=== Problem to solve ===
In the entries below, find the line with "Given: Select the smiley face shape" and the line with "Viewport: 1536px width, 784px"; give again those lines and every line between them, exactly.
START Records provided
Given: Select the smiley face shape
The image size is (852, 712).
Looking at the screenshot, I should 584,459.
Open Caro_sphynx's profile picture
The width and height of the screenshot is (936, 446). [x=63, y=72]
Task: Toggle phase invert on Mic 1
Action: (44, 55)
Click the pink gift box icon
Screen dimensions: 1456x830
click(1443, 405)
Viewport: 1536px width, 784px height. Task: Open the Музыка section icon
END Records provided
START Records provided
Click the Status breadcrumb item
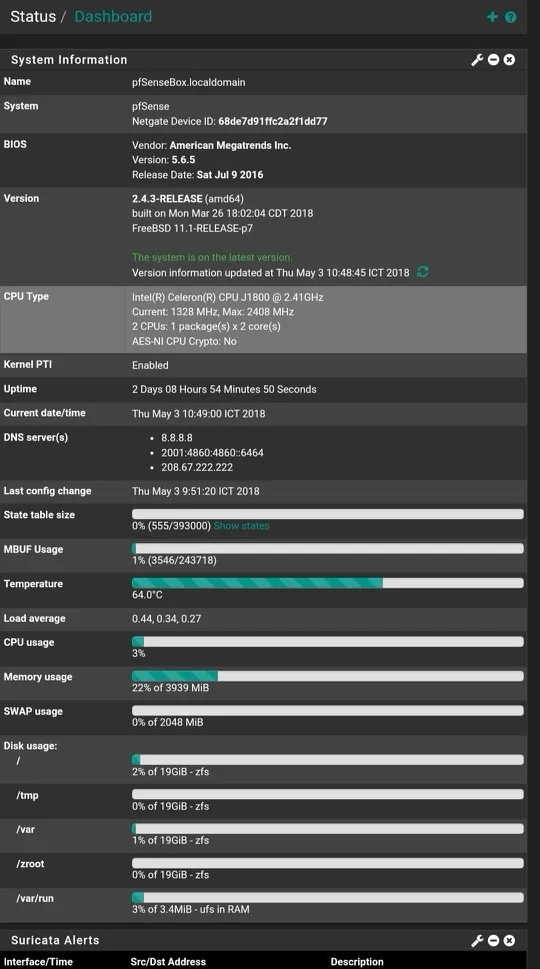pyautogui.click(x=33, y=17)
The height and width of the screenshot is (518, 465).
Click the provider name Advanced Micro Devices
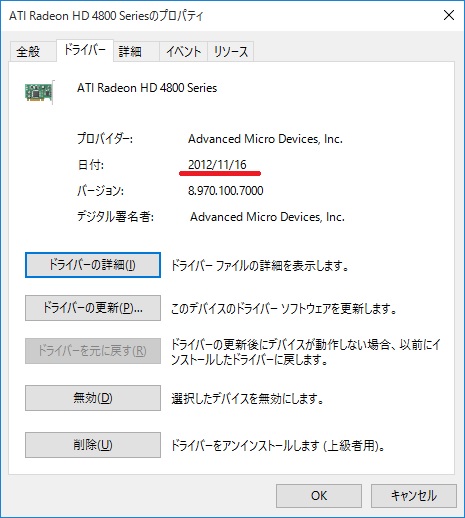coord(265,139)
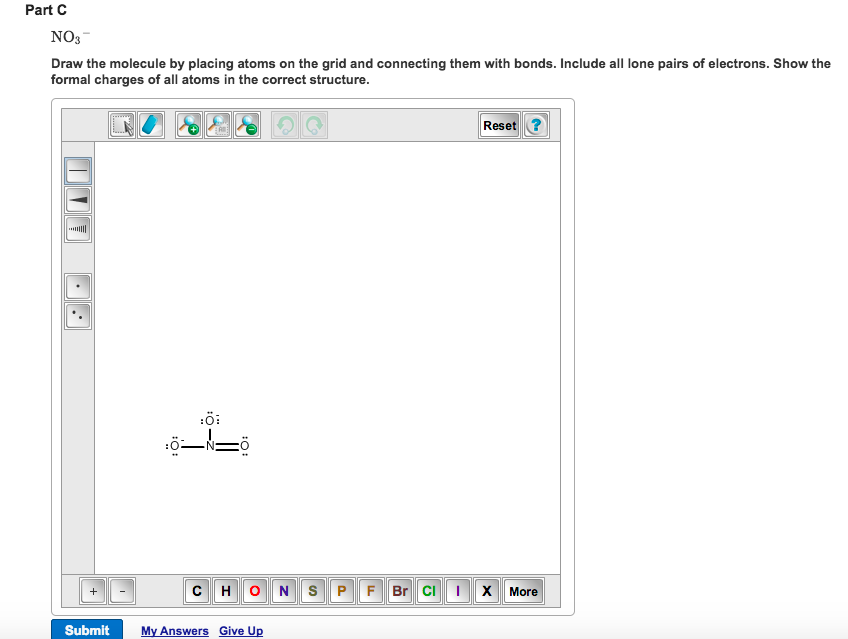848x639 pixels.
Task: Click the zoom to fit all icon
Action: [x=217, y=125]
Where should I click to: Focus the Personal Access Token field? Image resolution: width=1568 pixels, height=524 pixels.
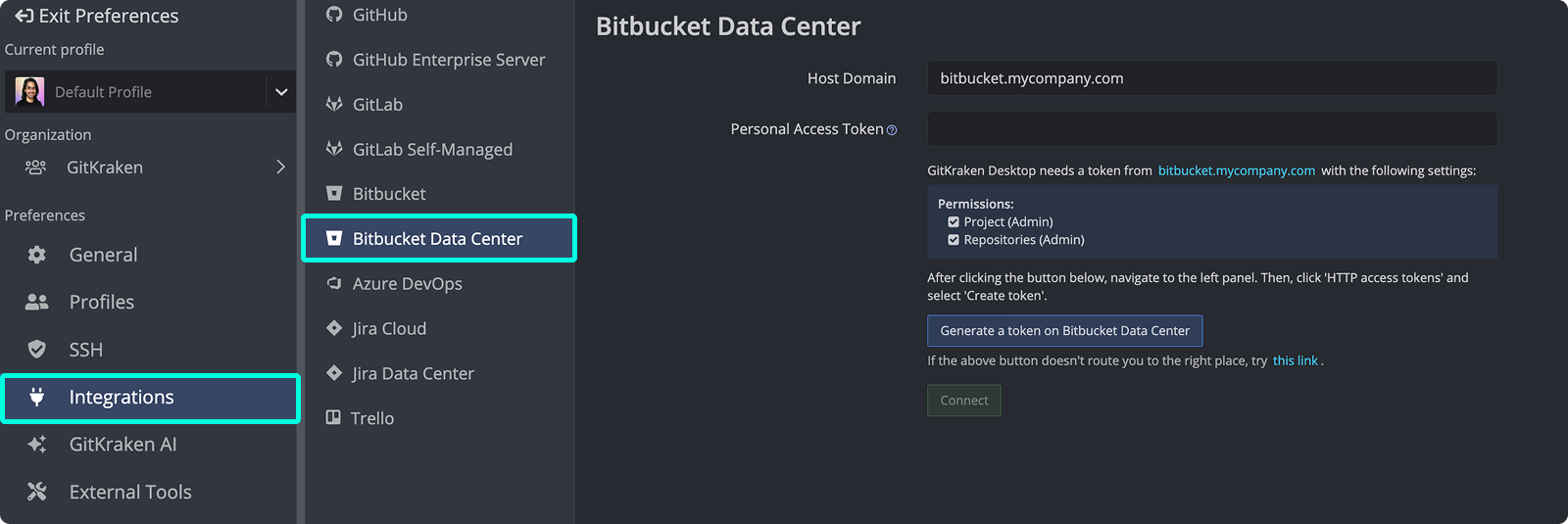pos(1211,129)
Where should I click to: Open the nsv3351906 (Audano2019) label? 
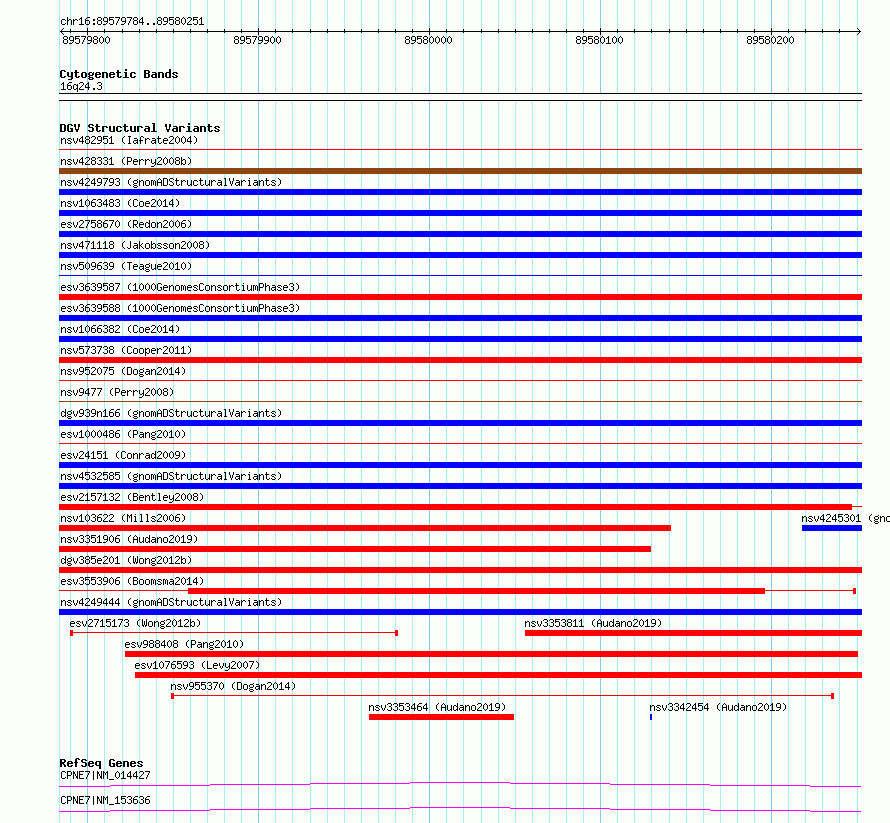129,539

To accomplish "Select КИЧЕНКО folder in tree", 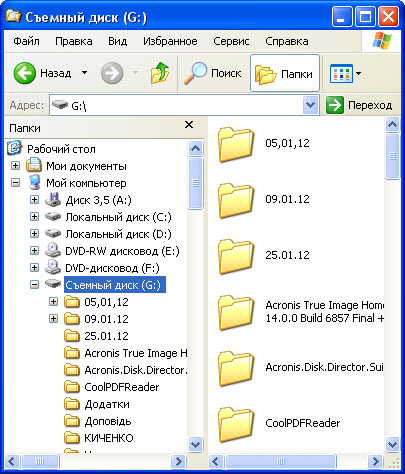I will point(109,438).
END Records provided
=== Answer area ===
Given: Select the smiley face shape
The image size is (852, 712).
Looking at the screenshot, I should 584,459.
Open Caro_sphynx's profile picture
The width and height of the screenshot is (936, 446). [x=63, y=72]
Task: Toggle phase invert on Mic 1
Action: (44, 55)
Click the pink gift box icon
Screen dimensions: 1456x830
click(1443, 405)
Viewport: 1536px width, 784px height. Task: Open the Музыка section icon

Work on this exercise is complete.